Besides the tealights, each table was prettily draped with a tablecloth and sprinkled with star confetti and other sparkly stuff. The organizer was very good with the little finishing touches and spared little expense on the marketing from the quality of the leaflets to the little specially printed signs to mark the reserved tables.

What you get on the night

Well, there was a live band 'Tango Siempre' playing, whom I personally found to be rather good. They didn't make my fur stand on end by doing crazy stylistic versions of popular classical Tango songs. They stuck instead to a style that I could only describe as a pleasing tribute to the original orchestral version and was suitable for social dancing.

There was a DJ, Marek Szotkowski who filled in the gaps, who was not offensive in his choice of music and I do not recall having heard any Nuevo tracks being played at all.
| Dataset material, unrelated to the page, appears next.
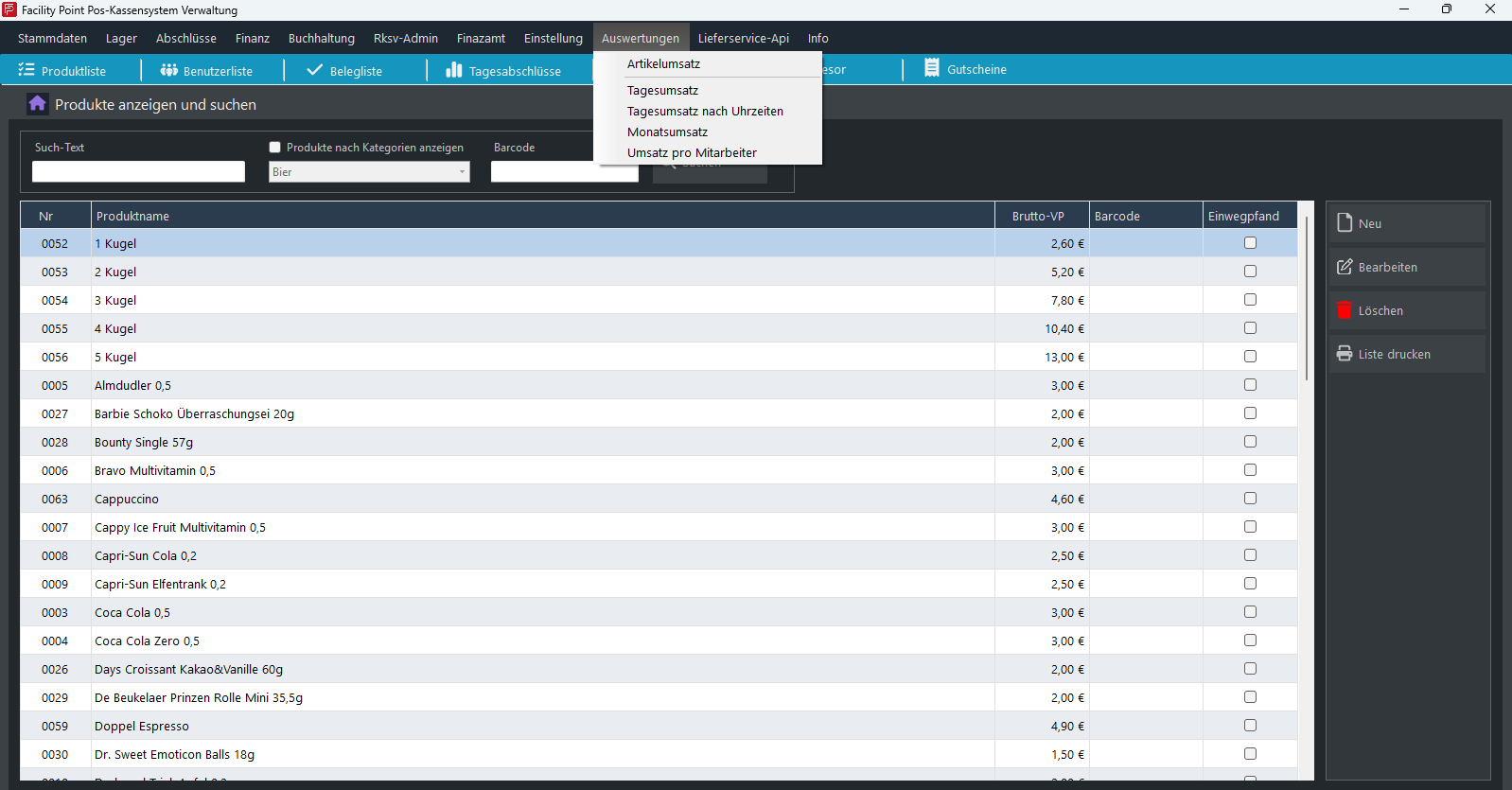
Task: Open Tagesabschlüsse bar chart icon
Action: [x=454, y=70]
This may have a lot to do with the choice of Guest Teachers featured, who were Adrian and Amanda Costa. Adrian and Amanda are known on the circuit as pure Tango de Salon teachers and hold true to their style. (Yes, the rumours about the Tango Police at 33P are true. Adrian Costa was rumoured to have tapped somebody on the shoulder to move them off the floor for 'ungainly' Tango behaviour in the Salon room, ie. Bad floorcraft, misbehaving legs and feet etc, sorry I digress).

Adrian and Amanda graced us with a 4 song performance, 2 Tango ,1 Vals and 1 Milonga. A bit long but people did come to see them and they were / are always very watcheable.
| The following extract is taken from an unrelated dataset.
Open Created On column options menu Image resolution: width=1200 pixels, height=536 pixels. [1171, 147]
The Fire and Flamers on the dancefloor

A majority of people made an effort in their attire for the evening, which is such a civilized and pleasant thing to see. A man always holds his partner better when dressed in a suit, or at least he looks better at doing it. As for the ladies, I salute you, many of you were inspirational.
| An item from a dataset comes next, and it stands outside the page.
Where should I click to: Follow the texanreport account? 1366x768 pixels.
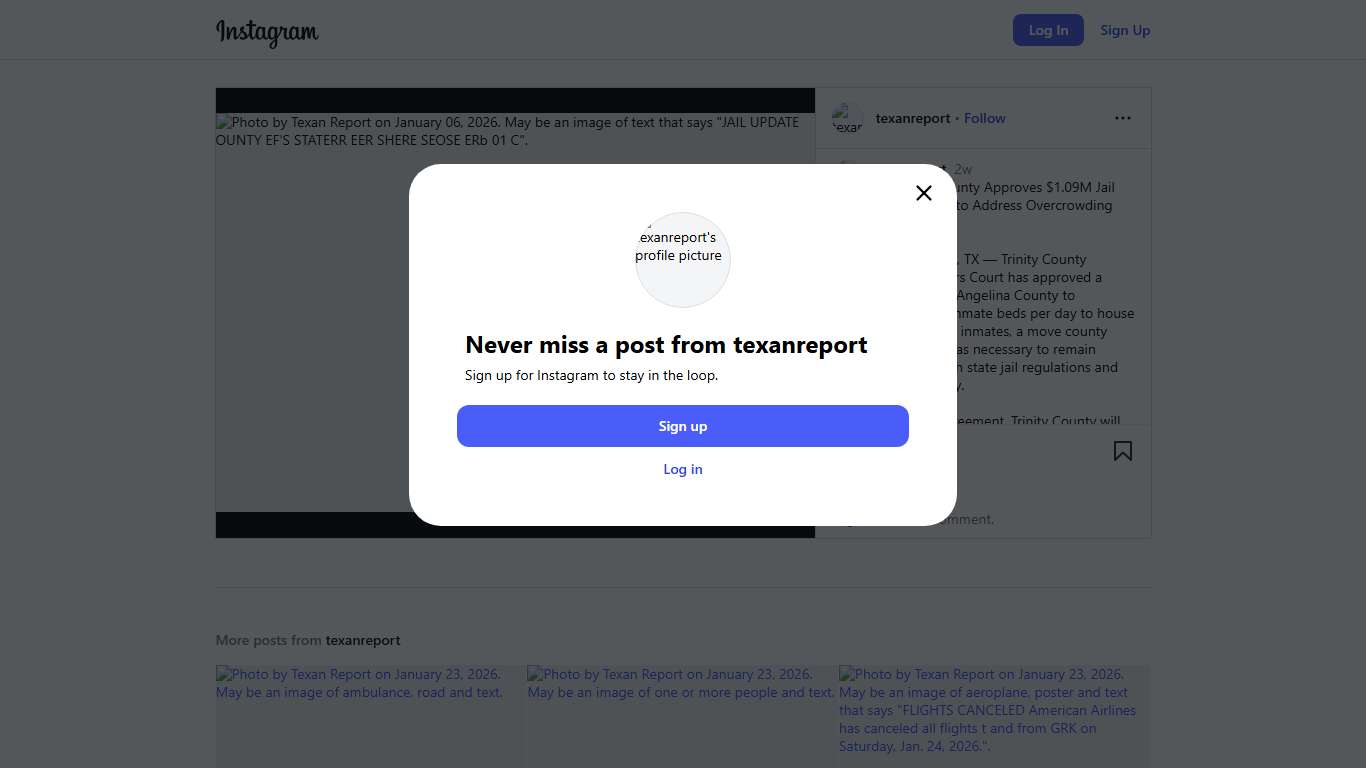point(984,118)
As for floorcraft that night, it's the usual standard you will experience in any London milonga. A few overtakers, some zig zaggers, some over zealous leading that resulted in untamed leg velocities. It did get better as the evening drew on, it may be that many people have started to leave so there was more space or could it be that I no longer cared anymore by that time .(Hmmmm...)

The critique

As already mentioned, because of the location of the tables underneath the balcony, the layout and darkness of the room made it virtually impossible to spot your friends and potential dance partners. I could not even do my little exercise of walking up and down to the Bar or Loo to get noticed.

So I made use of the cortina whenever I could to go around and hello to people. I can never understand why people had to hold a conversation in the middle of the dance floor or even on the edge knowing full well there were people trying to cut through. You had to cut across the pista to get to the Bar, risking mortal injury and bumping into people.

The bar tariff was not cheap, one double G&T was £7 . I don't know if this is normal and the measures were less than generous. I don't blame the organizers for this, they most probably had nothing to do with it.

The tickets were a little pricey for this economic climate but I can see the justification for it with the quality of the band they had chosen. I didn't get to dance very much but I don't have to in order to have a good time anyway.

The all in all

Carisbrooke Hall has one of the best-quality dancefloors I have experienced to date. The band was great, and the organizer's did a very good job overall from the marketing to the execution. Any shortcomings were largely unavoidable due to their choice of location.


I would give this year's Fire and Flame Ball a rating.

(I still don't know why they call it that, I wanted to see fire eaters at the door to welcome guests or even those fan powered funky lamps that look like open flame torches would have been spectacular!)

If I had to give one piece of advice to next year's attendees, if it's held at the same hall, come with your own posse or arrange to meet your friends there and be on the look out for them, that way you have a stable of ready partners. And you can always bring your own bottled water.